Thu, 10 Jul 2003

Job scene changes in Singapore

The Straits Times, Asia News Network, Singapore

The latest unemployment figures are a harbinger of unsettling changes to come. Of the 89,400 unemployed, more than half are white-collar workers. The latest Manpower Ministry labour report shows that of the total number retrenched at the end of March this year, 43 percent were professionals, managers, executive and technicians, and another 26 percent were clerical, sales and service workers. Those with degrees took the longest to find new jobs, typically longer than half a year.

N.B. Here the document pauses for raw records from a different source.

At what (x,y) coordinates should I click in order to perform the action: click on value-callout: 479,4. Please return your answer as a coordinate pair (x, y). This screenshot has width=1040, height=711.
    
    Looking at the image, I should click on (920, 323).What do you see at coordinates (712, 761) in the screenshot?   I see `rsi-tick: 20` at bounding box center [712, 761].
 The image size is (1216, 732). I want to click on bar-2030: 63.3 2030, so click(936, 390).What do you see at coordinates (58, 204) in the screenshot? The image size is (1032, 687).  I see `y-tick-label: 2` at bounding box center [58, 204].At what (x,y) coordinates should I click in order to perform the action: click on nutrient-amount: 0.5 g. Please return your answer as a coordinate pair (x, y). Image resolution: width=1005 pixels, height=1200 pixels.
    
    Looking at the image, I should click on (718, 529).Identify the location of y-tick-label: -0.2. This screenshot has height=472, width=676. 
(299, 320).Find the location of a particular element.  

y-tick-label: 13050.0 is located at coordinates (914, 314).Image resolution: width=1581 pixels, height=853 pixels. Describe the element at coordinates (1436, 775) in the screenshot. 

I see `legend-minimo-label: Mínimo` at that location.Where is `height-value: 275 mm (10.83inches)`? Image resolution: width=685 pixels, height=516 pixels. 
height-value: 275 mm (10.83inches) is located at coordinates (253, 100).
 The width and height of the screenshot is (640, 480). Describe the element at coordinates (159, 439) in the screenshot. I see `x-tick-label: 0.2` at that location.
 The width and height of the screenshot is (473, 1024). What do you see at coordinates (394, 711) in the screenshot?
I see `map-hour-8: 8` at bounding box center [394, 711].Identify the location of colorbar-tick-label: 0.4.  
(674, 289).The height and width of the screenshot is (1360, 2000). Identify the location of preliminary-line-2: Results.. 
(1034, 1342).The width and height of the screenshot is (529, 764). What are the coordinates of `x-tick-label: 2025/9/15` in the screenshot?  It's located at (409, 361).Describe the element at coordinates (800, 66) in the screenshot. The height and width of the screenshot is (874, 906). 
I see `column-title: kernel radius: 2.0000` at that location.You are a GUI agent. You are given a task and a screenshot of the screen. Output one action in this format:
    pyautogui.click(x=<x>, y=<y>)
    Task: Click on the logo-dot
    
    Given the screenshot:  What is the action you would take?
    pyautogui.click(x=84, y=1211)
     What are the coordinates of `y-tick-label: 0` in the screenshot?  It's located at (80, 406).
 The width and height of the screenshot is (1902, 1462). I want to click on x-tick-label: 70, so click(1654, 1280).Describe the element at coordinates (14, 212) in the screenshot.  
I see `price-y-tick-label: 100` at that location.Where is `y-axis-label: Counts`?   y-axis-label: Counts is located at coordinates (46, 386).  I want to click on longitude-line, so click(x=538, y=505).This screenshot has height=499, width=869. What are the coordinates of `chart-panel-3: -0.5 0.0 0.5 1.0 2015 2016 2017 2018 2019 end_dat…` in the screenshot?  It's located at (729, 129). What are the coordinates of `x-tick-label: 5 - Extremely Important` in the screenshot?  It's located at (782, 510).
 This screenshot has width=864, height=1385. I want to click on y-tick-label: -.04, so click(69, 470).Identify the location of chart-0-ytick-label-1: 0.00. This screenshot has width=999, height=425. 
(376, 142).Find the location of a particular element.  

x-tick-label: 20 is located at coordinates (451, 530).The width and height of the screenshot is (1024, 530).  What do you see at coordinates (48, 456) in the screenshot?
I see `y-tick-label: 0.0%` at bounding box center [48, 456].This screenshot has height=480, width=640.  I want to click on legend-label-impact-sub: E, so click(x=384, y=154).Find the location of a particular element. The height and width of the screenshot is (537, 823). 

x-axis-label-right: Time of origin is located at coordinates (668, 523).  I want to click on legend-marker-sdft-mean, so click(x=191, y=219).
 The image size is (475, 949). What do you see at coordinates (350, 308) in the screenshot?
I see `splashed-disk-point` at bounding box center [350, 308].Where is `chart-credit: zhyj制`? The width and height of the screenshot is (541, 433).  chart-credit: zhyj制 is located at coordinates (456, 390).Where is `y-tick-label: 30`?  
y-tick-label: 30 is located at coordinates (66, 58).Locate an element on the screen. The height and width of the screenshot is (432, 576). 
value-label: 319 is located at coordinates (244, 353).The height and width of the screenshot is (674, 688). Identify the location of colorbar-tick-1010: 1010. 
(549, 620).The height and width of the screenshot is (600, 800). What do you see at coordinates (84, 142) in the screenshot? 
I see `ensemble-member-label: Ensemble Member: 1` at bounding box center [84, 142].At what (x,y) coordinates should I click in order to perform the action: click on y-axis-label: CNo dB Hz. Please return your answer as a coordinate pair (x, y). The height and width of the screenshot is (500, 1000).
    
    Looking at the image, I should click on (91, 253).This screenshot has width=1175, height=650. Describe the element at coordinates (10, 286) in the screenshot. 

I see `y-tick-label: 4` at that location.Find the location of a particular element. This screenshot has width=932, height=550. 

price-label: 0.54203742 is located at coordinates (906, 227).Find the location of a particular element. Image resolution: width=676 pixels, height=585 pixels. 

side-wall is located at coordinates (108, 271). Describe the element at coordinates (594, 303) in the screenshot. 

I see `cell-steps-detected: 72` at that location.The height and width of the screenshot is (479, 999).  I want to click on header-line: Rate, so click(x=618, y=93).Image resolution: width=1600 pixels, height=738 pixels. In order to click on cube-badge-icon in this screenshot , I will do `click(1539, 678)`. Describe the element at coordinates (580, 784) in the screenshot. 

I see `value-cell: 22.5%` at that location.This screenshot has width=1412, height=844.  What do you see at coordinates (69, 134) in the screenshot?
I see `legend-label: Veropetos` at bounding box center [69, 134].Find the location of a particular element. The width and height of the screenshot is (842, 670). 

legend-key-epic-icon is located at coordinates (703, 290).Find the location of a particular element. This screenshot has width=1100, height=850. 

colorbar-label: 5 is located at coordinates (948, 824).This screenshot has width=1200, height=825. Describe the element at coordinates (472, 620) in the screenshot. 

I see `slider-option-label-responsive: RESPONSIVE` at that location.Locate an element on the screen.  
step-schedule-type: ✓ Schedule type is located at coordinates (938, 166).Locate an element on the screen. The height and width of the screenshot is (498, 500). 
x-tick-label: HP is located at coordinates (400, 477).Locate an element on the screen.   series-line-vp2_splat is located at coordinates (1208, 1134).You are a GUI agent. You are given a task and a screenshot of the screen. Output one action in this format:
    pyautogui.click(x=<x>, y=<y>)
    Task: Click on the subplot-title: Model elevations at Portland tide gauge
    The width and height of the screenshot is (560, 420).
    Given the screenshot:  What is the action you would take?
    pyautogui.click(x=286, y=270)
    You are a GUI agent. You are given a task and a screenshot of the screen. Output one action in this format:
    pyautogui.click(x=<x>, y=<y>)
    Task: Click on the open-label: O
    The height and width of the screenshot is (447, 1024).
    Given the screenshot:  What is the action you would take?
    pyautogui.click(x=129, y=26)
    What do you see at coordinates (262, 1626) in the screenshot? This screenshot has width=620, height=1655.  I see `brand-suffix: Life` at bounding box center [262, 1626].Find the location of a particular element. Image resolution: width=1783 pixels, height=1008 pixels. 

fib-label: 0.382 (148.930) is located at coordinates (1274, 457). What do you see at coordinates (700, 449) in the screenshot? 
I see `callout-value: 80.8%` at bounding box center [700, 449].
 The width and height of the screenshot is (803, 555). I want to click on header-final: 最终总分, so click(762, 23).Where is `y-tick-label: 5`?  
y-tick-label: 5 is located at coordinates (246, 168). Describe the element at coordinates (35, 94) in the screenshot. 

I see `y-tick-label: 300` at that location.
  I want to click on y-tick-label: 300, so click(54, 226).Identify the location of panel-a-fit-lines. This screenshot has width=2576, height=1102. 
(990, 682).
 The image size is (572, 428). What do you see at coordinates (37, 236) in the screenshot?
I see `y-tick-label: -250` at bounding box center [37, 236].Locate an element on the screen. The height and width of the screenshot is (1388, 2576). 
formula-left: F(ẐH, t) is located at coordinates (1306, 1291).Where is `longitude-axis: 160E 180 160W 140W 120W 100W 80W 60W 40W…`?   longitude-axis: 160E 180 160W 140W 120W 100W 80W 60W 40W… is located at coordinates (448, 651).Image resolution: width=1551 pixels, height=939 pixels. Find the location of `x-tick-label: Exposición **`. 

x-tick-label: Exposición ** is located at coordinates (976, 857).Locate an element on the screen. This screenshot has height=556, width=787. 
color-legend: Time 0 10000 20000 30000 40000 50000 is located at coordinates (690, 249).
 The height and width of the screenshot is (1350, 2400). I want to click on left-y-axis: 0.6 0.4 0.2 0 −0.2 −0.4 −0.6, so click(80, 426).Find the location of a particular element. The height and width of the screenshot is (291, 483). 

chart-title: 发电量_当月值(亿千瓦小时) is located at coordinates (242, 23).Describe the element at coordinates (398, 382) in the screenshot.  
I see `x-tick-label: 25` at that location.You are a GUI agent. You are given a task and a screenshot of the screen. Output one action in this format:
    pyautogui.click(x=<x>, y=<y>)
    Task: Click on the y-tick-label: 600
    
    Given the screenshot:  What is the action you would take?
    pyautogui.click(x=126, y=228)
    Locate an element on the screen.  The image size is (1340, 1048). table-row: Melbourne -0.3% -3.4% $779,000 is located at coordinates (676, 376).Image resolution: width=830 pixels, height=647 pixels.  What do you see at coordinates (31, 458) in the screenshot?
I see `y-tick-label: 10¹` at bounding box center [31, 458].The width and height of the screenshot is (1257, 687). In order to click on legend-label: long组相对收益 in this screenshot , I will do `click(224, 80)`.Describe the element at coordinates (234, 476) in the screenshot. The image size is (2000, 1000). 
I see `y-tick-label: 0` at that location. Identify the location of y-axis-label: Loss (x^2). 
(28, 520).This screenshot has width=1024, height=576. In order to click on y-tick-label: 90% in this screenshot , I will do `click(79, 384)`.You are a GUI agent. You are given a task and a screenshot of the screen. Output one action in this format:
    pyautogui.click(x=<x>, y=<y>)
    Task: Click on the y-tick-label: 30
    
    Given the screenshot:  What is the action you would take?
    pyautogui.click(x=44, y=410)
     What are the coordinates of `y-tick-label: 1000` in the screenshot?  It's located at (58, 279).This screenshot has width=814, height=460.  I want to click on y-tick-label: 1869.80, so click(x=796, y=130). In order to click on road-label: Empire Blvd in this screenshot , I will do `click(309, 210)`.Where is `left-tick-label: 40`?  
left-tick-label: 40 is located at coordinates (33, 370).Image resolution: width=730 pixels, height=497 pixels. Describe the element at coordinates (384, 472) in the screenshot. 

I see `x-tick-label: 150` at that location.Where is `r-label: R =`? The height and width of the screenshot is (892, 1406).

As Allen Pathmarajah, chairman of Singapore Professionals' and Executives' Cooperative, says, this is just the beginning of the end of white-collar supremacy in the job market. No longer will a tertiary education or being higher up in the food chain buy immunity against the ravaging forces of globalisation, technology and restructuring.

White-collar unemployment is becoming a permanent fixture, more or less. As the permanent rice bowl becomes endangered, the trend of part-time, project, portfolio, contract and interim employment is fast propagating here.

Singapore is seeing a rise in permanent temporary workers, interim executives and portfolio managers. Many of the retrenched or new school-leavers, unable to find regular work, are resorting to temping for S$5 to $12 an hour, a daily rate or on a project basis.

This trend has already taken root in the United States, where about 30 percent of its workforce is employed in "non-standard work arrangements" across a wide range of industries and occupations, from manufacturing, law, accounting, clerical to sales jobs.

It represents a new marketplace reality which Singaporeans will have to adjust to. Paul Heng, founding president of the Asian Association of Career Management Professionals, says employers must provide more of such openings and make them reasonably attractive.

Employees also have to adjust their mental map from a one-job to a multiple-job career. A career is no longer a safe harbour in which one envisions oneself anchoring for the next 10 years, but an adventure on the high seas, involving a series of projects to garner experience, exposure and contacts across industries, companies and countries.

Yet perils of being on a non-permanent payroll here are well- chronicled, as well as much feared. Halimah Yacob, assistant secretary-general of the National Trades Union Congress, notes that workers will be expected to shoulder more of the risks associated with enterprise. It will also weaken the employment relationship, reducing it to a cut-and-dried commercial contract which provides less opportunity to build up a career, enjoy wage growth or receive training.

However, the upsides, though invaluable, are less well-known. Heng says a high-sea adventurer will acquire an impressive portfolio of diverse skills, industry knowledge, working experience and networking contacts.

Such will render him far more employable than someone who is strait-jacketed into one industry track early on, and whose domain knowledge loses relevance over time. His winning edge would be his fleet-footed ability to rise to new challenges. And in these volatile times, adaptability on paper is probably the only qualification that will assure anyone of life-long employment.